Indian-origin Australian academic Akshay Venkatesh has been awarded the Fields Medal, which is often called the Nobel Prize of mathematics. The award to the 36-year-old academic was announced on Wednesday at the International Congress of Mathematicians in Rio de Janeiro.
The other three winners of the medal awarded every four years usually to four mathematicians are Caucher Birkar, 40, of the University of Cambridge; Alessio Figalli, 34, of the Swiss Federal Institute of Technology, and Peter Scholze, of the University of Bonn.
The prize carries a gold medal and an award of Canadian $15,000.
Who is Akshay Venkatesh?
Venkatesh, who made a mark as a child prodigy, is a professor at Stanford University and is set to move to the School of Mathematics of the Institute for Advanced Study at Princeton on August 15. He is the second Indian-origin mathematician to win the prize after Manjul Bhargava, a Princeton University professor, who received it in 2014.
Venkatesh was awarded the prize for his work in analytic number theory, homogeneous dynamics, topology, and representation theory.
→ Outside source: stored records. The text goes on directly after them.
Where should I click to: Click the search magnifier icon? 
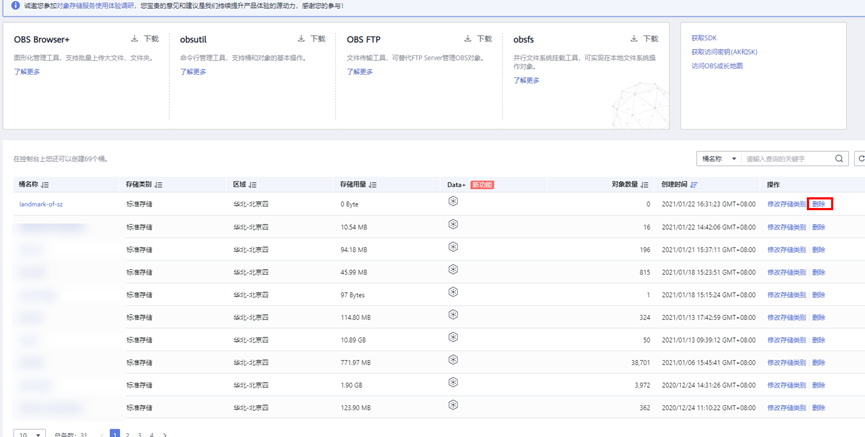click(839, 158)
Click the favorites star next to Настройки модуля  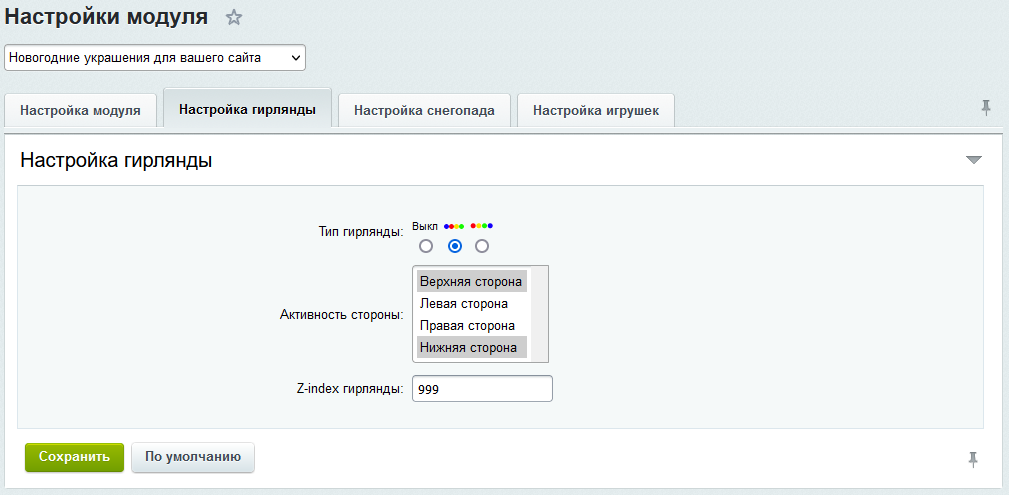(234, 17)
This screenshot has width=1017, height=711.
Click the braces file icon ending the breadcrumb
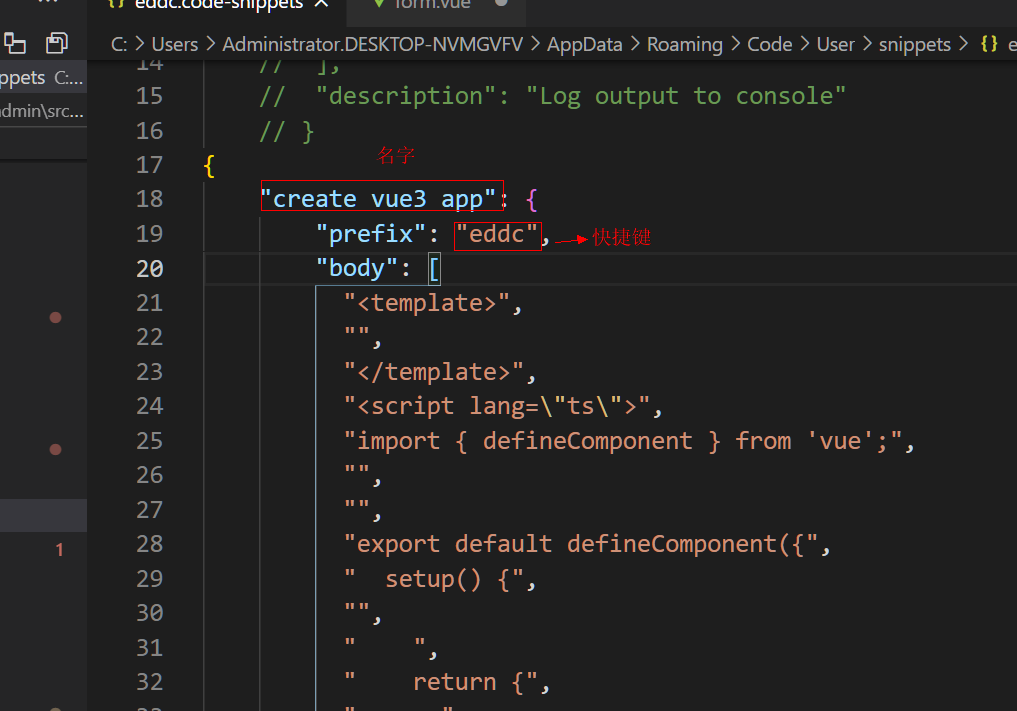pos(989,45)
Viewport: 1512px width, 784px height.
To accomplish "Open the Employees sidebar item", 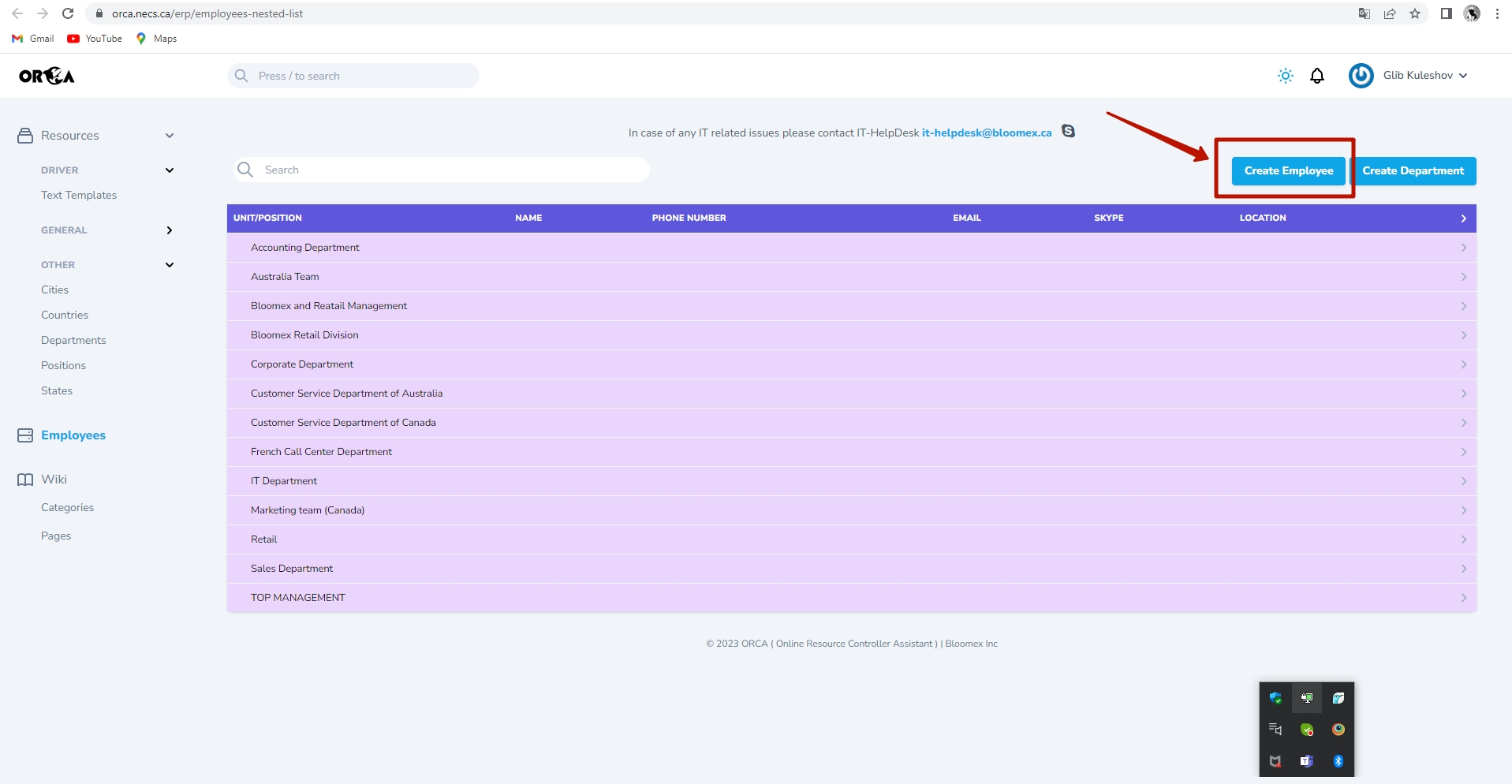I will pyautogui.click(x=73, y=435).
The Institute for Advanced Study said he works "at the intersection of analytic number theory, algebraic number theory, and representation theory."
He won India's SASTRA Ramanujan Prize, founded by Shanmugha Arts, Science, Technology and Research Academy (SASTRA) in Tamil Nadu in 2008 and the Infosys Prize given by the Infosys Science Foundation in 2016.
Venkatesh moved to Australia from New Delhi with his parents when he was two years old. When he was 12, he won medals at the International Physics Olympiad and International Mathematics Olympiad and joined the University of Western Australia at 14 and graduated with a first class honours degree at 15.
At 16, he started his post-graduate studies at Princeton University and completed his PhD when he was 22. He was previously an instructor at Massachusetts Institute of the Technology, and an associate professor at New York University.